-- Your objective --
Could you copy out every line of the data where the word "agent" occurs?

-- Exercise input --
+++++
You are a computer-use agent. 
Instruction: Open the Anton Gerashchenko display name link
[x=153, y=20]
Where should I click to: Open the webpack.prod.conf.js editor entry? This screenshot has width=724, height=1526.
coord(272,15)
+++++
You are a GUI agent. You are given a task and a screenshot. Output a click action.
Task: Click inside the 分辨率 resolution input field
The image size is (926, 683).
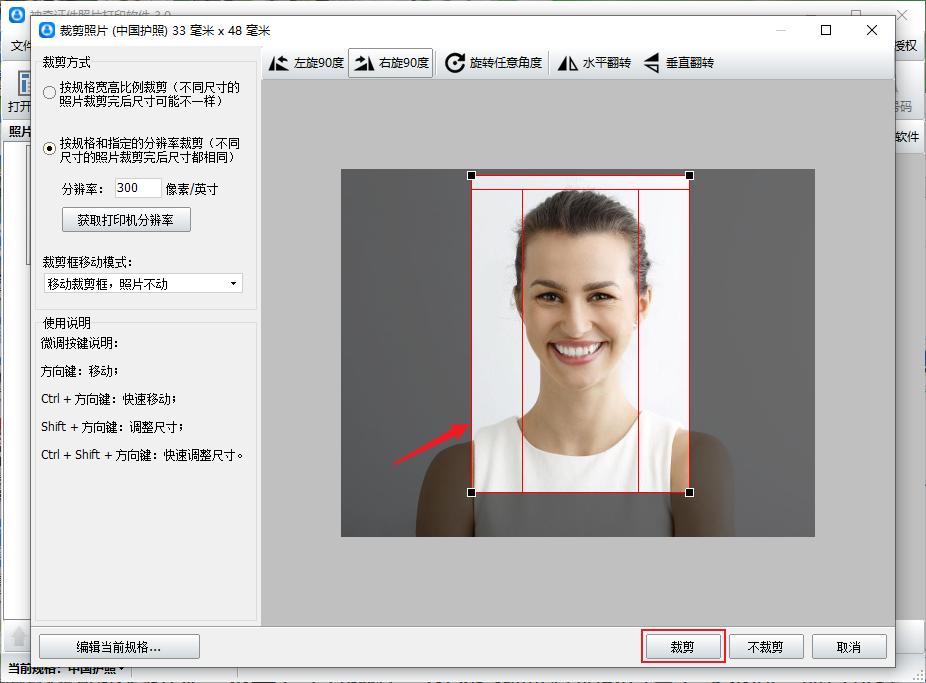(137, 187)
+++++
-- Answer box --
You are a computer-use agent. 
You are a GUI agent. You are given a task and a screenshot. Output a click action.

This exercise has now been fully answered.